## TASK TO CARRY OUT
Please copy the rows below word for word, everything from the first one down to the line containing "Image resolution: width=1456 pixels, height=819 pixels. What". Include that line too.

* begin EXERCISE MATERIAL *

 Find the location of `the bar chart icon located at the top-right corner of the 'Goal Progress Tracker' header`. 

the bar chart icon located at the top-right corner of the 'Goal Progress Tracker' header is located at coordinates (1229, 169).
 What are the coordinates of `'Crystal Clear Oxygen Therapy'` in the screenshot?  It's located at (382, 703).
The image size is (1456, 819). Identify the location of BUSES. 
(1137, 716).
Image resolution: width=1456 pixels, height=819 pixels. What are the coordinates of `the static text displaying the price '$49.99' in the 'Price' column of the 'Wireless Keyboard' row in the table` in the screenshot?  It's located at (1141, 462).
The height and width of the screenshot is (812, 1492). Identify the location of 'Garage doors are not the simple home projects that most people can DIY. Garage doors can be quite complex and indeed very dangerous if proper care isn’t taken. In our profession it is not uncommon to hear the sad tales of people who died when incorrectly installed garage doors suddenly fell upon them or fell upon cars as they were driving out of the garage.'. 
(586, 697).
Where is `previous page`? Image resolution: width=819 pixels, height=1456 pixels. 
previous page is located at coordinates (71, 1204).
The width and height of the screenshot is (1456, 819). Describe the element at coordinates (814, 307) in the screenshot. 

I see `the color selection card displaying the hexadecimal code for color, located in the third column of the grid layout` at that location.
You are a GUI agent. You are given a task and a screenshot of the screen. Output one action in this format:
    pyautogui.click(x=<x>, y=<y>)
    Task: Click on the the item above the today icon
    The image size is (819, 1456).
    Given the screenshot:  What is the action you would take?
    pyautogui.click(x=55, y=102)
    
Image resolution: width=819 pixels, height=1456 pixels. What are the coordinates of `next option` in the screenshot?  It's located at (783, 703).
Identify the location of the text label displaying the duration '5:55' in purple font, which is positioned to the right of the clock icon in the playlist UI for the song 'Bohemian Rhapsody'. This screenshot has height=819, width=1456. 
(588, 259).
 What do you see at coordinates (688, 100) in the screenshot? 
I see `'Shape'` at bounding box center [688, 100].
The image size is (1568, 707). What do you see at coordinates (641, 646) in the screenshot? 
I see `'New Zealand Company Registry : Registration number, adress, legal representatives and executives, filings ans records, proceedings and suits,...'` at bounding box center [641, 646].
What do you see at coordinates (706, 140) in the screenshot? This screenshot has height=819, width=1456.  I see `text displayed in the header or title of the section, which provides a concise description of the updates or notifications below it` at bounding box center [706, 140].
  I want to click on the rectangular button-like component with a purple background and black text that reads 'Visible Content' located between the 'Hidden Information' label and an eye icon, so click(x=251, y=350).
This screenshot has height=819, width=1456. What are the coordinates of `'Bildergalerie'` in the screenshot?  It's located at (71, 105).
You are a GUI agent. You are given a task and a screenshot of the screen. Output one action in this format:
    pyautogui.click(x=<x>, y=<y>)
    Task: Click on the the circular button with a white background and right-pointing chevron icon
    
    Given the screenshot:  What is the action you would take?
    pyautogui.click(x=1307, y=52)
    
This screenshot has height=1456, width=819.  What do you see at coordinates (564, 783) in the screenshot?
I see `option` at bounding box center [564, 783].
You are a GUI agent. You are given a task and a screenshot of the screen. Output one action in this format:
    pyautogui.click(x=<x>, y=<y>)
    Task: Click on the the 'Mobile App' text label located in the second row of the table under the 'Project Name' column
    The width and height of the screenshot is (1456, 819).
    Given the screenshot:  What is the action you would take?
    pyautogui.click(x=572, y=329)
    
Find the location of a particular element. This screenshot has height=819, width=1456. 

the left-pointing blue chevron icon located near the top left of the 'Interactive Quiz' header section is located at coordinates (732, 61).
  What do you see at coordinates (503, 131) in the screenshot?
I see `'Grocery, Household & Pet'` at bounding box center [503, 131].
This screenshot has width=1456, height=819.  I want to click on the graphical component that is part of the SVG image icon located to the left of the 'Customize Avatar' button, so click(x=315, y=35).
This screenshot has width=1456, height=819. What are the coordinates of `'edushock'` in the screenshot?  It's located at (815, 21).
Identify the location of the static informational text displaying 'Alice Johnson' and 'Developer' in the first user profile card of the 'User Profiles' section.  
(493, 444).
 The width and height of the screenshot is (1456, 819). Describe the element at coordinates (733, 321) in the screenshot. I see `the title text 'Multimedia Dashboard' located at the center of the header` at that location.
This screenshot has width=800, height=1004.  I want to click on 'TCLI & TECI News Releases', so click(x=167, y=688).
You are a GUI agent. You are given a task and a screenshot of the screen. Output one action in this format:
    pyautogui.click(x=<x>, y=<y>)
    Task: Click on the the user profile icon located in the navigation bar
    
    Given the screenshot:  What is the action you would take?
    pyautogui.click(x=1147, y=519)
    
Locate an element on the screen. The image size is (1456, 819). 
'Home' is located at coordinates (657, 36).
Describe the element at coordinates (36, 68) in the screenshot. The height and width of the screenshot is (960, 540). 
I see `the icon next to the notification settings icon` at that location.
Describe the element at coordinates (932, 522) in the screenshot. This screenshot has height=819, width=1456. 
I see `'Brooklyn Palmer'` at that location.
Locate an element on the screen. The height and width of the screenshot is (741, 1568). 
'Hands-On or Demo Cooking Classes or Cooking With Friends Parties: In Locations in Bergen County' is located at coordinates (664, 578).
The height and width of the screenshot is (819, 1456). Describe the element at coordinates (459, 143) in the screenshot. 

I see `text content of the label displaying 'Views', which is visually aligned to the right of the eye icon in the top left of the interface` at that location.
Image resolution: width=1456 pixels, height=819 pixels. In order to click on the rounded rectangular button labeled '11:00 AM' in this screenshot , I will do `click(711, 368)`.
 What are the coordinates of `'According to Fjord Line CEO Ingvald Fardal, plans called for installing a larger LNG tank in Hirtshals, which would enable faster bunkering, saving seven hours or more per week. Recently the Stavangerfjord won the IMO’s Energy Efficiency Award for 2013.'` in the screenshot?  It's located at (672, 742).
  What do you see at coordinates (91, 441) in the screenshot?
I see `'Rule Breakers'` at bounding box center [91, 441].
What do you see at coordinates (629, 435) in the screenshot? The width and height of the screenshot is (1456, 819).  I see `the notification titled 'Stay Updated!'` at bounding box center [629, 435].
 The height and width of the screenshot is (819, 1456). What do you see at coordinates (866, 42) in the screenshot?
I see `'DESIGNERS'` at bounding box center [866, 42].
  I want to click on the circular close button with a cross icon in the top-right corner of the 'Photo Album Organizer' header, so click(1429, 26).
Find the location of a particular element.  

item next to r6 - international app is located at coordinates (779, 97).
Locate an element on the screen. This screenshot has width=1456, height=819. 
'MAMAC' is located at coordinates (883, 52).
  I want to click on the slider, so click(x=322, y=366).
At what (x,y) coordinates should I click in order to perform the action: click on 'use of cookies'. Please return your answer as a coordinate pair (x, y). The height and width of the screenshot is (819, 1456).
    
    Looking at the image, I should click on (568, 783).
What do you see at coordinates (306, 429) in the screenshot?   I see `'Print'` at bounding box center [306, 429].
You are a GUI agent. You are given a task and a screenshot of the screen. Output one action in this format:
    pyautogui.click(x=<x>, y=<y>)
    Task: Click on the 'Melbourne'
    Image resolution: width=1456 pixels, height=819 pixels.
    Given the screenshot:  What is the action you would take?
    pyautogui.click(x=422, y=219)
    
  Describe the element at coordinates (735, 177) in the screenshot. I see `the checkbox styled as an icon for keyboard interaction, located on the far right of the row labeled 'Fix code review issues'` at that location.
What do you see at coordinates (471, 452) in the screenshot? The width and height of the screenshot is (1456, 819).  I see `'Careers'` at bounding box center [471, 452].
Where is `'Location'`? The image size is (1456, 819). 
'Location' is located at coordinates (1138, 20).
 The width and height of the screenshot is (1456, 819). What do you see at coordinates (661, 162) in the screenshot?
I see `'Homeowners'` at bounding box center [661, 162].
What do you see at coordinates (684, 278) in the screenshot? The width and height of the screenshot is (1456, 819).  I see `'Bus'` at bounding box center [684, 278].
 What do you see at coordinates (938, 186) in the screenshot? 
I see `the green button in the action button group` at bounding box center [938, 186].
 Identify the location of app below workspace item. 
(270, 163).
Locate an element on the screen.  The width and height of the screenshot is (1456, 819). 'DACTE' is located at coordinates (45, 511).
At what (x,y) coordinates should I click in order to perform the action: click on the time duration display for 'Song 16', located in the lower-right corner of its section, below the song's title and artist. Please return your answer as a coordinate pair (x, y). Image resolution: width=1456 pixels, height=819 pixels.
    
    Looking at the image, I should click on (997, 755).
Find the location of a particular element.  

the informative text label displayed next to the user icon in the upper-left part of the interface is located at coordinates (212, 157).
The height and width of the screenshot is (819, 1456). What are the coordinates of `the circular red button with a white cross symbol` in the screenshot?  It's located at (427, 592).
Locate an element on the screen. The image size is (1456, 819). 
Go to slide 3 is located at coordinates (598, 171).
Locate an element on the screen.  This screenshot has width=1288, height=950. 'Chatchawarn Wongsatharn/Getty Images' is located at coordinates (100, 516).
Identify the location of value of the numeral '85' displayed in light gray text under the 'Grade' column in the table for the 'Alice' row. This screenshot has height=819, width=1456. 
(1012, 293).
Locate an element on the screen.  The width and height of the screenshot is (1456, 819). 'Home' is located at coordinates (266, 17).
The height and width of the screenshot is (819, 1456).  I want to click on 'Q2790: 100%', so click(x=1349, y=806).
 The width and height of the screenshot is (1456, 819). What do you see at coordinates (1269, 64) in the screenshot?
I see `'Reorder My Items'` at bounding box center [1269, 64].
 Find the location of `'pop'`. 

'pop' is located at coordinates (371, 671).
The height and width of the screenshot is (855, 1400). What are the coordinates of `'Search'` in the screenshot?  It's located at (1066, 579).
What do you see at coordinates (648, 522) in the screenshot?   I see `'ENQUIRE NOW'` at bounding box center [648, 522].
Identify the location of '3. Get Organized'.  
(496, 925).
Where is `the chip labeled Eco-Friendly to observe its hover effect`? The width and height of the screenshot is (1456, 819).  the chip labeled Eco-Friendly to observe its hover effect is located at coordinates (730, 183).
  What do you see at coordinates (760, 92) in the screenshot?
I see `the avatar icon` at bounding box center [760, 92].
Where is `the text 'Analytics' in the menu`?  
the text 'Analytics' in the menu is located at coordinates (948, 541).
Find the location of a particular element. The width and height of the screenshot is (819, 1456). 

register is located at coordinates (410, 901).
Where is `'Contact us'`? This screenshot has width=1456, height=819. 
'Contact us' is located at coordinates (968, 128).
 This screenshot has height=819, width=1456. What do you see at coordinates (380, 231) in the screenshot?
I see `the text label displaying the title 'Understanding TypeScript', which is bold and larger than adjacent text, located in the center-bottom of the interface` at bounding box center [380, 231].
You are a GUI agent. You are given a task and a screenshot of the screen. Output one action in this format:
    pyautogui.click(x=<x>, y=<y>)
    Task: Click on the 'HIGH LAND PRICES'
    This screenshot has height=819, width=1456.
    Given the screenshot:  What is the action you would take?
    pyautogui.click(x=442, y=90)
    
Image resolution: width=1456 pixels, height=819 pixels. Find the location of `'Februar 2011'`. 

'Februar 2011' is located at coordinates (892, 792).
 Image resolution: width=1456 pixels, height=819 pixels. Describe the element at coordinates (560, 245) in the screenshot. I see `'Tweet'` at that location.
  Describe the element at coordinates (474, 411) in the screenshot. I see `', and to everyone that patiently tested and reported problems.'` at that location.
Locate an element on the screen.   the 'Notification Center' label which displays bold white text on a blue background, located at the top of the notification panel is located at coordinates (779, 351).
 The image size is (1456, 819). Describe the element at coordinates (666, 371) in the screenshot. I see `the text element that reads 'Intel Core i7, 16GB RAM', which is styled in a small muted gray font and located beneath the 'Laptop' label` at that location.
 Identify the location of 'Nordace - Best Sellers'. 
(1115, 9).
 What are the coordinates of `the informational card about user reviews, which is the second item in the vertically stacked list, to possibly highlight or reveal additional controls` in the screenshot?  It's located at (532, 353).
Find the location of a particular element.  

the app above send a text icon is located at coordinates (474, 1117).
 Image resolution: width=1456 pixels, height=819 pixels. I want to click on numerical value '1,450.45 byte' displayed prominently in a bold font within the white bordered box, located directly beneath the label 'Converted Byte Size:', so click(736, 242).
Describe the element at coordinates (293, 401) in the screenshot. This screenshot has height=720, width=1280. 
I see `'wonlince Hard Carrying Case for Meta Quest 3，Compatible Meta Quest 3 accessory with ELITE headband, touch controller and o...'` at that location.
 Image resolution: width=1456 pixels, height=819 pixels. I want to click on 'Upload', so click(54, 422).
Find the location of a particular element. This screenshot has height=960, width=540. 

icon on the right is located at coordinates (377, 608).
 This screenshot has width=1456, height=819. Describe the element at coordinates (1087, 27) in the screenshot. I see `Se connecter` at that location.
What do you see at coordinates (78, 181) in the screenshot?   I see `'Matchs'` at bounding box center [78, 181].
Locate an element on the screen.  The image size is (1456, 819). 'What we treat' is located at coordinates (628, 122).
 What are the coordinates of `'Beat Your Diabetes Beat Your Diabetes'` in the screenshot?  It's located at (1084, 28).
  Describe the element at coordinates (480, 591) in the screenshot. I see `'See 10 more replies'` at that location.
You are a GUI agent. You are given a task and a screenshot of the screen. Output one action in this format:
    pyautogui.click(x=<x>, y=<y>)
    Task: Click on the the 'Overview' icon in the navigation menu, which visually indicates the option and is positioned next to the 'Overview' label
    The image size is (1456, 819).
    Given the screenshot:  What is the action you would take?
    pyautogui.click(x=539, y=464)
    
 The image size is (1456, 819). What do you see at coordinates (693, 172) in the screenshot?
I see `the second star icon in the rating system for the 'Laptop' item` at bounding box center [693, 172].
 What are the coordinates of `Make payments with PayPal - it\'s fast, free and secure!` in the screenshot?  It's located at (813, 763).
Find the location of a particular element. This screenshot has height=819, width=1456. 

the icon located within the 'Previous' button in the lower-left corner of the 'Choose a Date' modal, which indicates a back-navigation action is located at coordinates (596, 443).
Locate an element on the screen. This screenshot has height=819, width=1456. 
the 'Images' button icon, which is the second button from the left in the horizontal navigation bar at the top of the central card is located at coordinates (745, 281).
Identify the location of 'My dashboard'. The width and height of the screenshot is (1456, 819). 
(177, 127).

* end EXERCISE MATERIAL *

## FINISHED EXERCISE
 Find the location of `the bar chart icon located at the top-right corner of the 'Goal Progress Tracker' header`. 

the bar chart icon located at the top-right corner of the 'Goal Progress Tracker' header is located at coordinates (1229, 169).
 What are the coordinates of `'Crystal Clear Oxygen Therapy'` in the screenshot?  It's located at (382, 703).
The image size is (1456, 819). Identify the location of BUSES. 
(1137, 716).
Image resolution: width=1456 pixels, height=819 pixels. What are the coordinates of `the static text displaying the price '$49.99' in the 'Price' column of the 'Wireless Keyboard' row in the table` in the screenshot?  It's located at (1141, 462).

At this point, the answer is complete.